(Task prompt): The lines to reproduce from the material below are those from the one containing "This screenshot has height=558, width=1078." through the one containing "Typing Method dropdown", both included; write them out exactly and add nothing.

(Record extracts Opens)

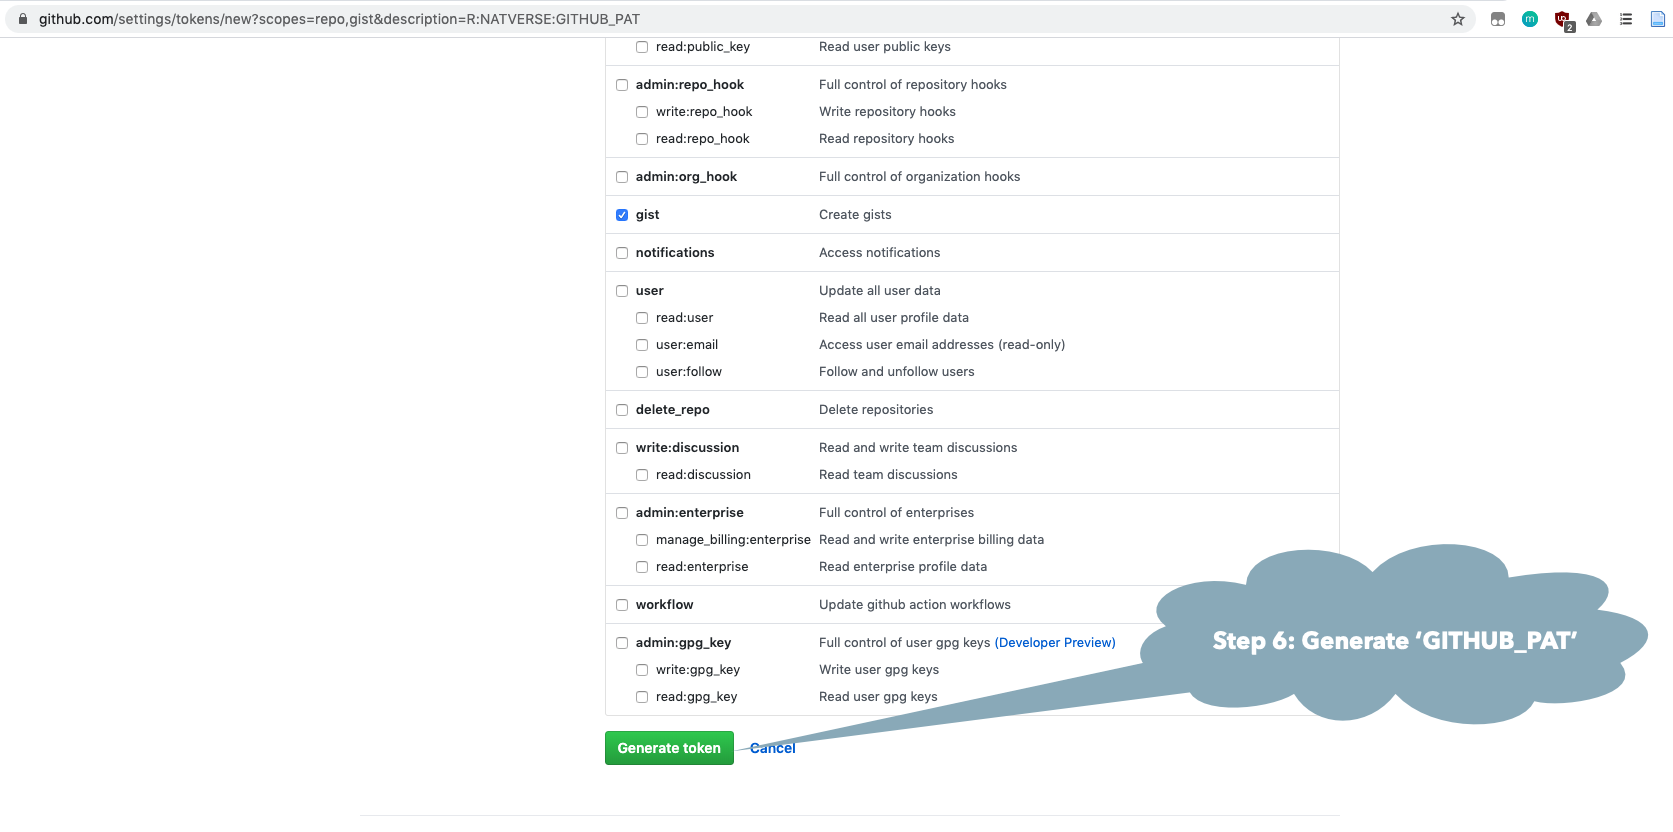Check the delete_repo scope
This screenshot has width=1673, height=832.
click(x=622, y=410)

(Record extracts Closes)
(Record extracts Opens)

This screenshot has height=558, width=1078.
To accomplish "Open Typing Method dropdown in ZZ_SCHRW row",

(Record extracts Closes)

(Task output):
This screenshot has height=558, width=1078.
To accomplish "Open Typing Method dropdown in ZZ_SCHRW row",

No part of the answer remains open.